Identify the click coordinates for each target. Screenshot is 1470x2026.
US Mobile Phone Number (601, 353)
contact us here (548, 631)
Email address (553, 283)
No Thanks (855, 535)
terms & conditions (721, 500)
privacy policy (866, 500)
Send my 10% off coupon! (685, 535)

§ §

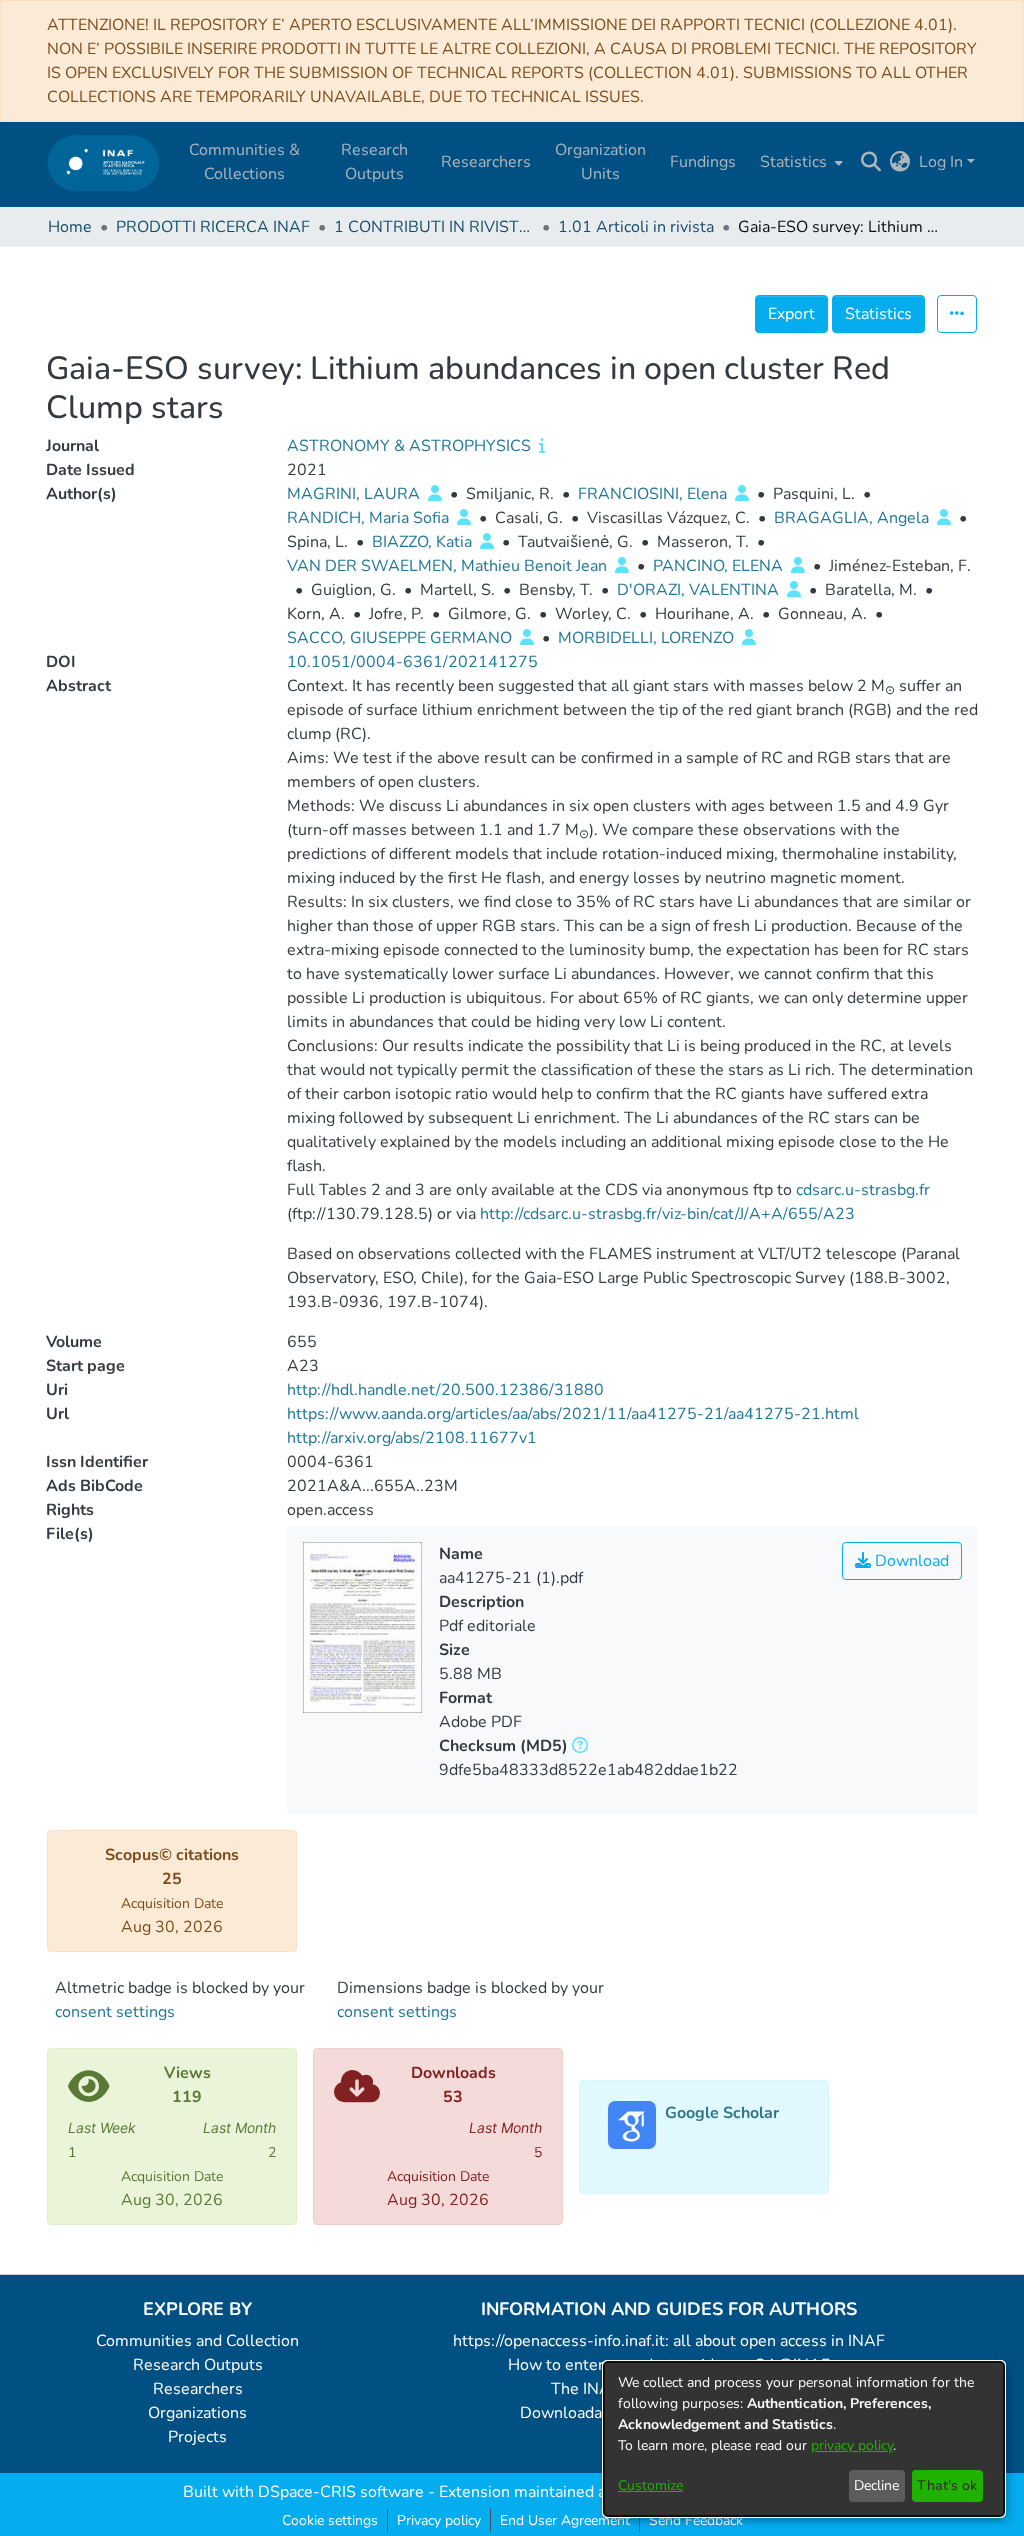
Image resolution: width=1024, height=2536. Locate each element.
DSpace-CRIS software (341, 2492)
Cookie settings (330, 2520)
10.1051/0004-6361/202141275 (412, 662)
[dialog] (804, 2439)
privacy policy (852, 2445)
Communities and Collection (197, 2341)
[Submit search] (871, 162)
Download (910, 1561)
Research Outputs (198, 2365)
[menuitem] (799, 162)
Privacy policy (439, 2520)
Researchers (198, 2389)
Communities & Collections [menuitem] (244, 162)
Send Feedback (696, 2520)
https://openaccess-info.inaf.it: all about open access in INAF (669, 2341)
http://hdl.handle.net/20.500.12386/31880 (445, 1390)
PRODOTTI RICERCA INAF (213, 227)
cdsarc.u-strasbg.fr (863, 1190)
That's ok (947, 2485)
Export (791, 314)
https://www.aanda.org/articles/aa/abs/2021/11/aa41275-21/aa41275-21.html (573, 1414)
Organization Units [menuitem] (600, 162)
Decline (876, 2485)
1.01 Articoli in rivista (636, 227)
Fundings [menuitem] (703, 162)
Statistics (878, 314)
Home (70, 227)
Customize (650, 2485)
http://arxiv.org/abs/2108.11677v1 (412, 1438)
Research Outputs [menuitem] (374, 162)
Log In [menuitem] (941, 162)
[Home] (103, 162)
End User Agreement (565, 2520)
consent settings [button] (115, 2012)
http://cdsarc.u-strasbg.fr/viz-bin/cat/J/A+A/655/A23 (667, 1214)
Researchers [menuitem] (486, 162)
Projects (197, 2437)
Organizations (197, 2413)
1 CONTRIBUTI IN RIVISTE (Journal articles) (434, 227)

§ §

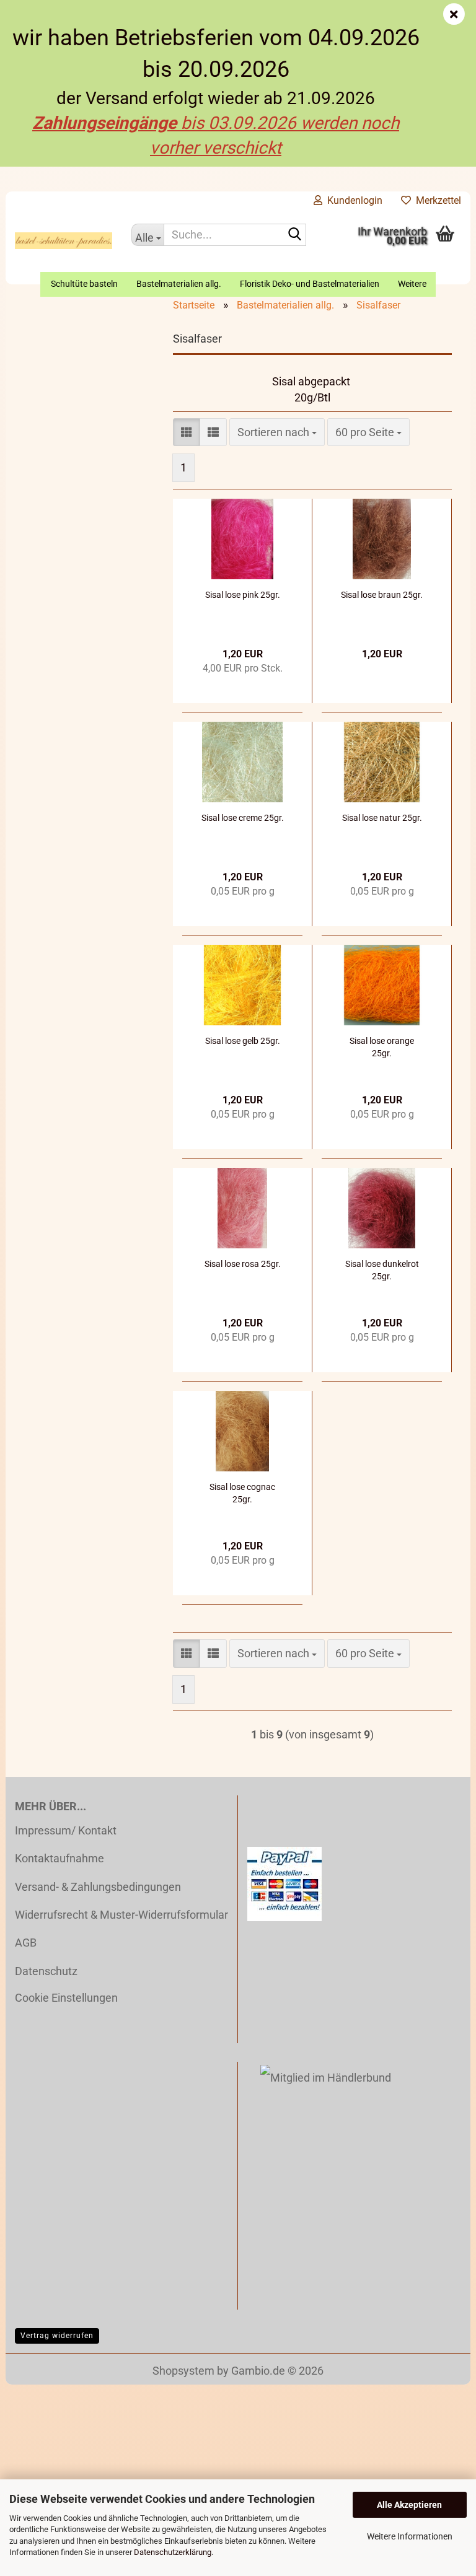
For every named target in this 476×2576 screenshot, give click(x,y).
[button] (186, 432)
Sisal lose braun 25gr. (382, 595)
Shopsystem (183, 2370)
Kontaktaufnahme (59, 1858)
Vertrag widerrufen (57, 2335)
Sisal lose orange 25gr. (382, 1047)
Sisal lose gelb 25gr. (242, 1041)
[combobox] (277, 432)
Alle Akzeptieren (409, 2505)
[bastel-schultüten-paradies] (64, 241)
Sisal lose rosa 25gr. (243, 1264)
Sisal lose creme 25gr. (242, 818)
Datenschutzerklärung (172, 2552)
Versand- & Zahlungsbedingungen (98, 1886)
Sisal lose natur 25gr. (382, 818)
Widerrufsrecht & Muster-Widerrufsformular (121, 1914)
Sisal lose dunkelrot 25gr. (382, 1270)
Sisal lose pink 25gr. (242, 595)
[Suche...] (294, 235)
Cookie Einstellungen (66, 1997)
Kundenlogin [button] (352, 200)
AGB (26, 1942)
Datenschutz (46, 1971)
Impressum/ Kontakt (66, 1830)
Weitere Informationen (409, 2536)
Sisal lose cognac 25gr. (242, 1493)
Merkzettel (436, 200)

§ §

▶ [REQUIRED ACTION]: From the records above, transcribe exactly the run of lines that opens with the line holding "Vertrag widerrufen (57, 2335)" and closes with the line holding "Sisal lose natur 25gr. (382, 818)", both included.

▶ [SOLUTION TO THE EXERCISE]:
Vertrag widerrufen (57, 2335)
Sisal lose orange 25gr. (382, 1047)
Sisal lose gelb 25gr. (242, 1041)
[combobox] (277, 432)
Alle Akzeptieren (409, 2505)
[bastel-schultüten-paradies] (64, 241)
Sisal lose rosa 25gr. (243, 1264)
Sisal lose creme 25gr. (242, 818)
Datenschutzerklärung (172, 2552)
Versand- & Zahlungsbedingungen (98, 1886)
Sisal lose natur 25gr. (382, 818)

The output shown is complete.